When one node is overloaded, you will tolerate the reduced performance and move some of the load to other nodes until the first system can be repaired. The best example of that is redundant array of independent disks (RAID) systems. When a disk fails, it is physically removed from the array and a new unit is plugged in to replace it. During the reconstruction of the failed disk, performance for accesses will take a hit. The data has to be copied from the alternative array blocks while the system keeps running its usual tasks.
1.8 Error Handling
There are two broad classes of error messages. We can have an anticipated problem, like an invalid password, which can have a standard response or process. We all have gotten an invalid password, and then been locked out if we fail to get it right in some number of tries.
The second class of error message tells us what happened, perhaps in painful detail. This invites some action on the part of the user or lets the user know why he or she is stuck.
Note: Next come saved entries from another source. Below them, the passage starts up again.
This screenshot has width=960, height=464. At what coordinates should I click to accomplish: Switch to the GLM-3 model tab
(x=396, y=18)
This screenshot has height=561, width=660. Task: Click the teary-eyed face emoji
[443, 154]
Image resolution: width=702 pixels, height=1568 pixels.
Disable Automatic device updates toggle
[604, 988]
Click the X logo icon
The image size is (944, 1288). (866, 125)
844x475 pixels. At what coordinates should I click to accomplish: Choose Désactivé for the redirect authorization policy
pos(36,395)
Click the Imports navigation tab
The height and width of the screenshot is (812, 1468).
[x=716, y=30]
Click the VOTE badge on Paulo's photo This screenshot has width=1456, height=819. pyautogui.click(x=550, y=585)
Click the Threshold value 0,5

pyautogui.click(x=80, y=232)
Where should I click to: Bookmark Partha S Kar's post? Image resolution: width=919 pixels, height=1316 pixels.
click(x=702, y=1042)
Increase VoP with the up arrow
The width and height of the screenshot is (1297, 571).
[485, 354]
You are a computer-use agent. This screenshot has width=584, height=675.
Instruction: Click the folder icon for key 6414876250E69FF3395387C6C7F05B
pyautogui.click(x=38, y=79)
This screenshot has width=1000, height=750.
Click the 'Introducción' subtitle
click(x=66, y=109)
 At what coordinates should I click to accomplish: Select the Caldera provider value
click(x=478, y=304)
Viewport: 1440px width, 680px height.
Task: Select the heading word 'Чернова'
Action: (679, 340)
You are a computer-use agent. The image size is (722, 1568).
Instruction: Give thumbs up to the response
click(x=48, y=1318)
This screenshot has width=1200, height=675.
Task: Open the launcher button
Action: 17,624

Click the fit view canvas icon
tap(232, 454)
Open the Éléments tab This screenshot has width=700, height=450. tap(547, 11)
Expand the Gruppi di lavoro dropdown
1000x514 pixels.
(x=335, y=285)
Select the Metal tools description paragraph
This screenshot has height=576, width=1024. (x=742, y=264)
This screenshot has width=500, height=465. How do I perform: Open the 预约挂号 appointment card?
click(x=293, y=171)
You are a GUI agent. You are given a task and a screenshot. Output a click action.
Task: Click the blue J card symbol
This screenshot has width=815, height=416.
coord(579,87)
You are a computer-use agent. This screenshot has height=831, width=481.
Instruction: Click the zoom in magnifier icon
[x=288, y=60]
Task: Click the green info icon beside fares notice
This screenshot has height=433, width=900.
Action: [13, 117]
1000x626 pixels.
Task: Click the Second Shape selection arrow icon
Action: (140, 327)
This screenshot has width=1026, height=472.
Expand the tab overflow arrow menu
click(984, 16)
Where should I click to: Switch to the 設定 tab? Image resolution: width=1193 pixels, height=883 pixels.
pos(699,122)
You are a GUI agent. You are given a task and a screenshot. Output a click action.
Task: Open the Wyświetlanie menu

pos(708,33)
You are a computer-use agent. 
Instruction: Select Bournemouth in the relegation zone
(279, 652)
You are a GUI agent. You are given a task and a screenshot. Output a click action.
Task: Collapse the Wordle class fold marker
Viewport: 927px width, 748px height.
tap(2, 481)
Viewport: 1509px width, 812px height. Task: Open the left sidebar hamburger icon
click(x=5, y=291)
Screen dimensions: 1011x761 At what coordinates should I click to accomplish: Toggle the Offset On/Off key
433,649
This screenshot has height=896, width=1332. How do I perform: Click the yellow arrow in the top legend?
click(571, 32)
But with NoSQL and the eventual consistency model, things might not be comfortable. Things stop or lock and you have no idea why, what to do, or how long it will take to resolve (if ever). As of 2012, Twitter has been trying to move from MySQL to Cassandra for more than a year. There are people (i.e., tweeters) who want instant feedback on the people they follow and any delay becomes an eternity. In August 2011, Foursquare reported an 11-hour downtime because of a failure of MongoDB.
1.9 Why SQL Does Not Work Here
To summarize why you might want to break away from SQL and the traditional RDBMS model:
◆ You do not have the data in one machine or even one network.
◆ Lots of it is not your data at all.
◆ It is so big you cannot put it in one place.
◆ It is uncoordinated in time as well as space.
◆ It is not always nice, structured data that SQL was meant to handle. We will spend the next few chapters on the new flavors of data and the special tools they need.
You need to know the basics of the old technology to understand the new technology.
1. Gray J. The Transaction Concept: Virtues and Limitations. 1981; http://www.hpl.hp.com/techreports/tandem/TR-81.3.pdf; 1981; Cupertino CA.
2. Berenson H, et al. Microsoft Research Technical Report MSR-TR-95-51: “A critique of ANSI SQL isolation levels”. 1995; Redmond, WA.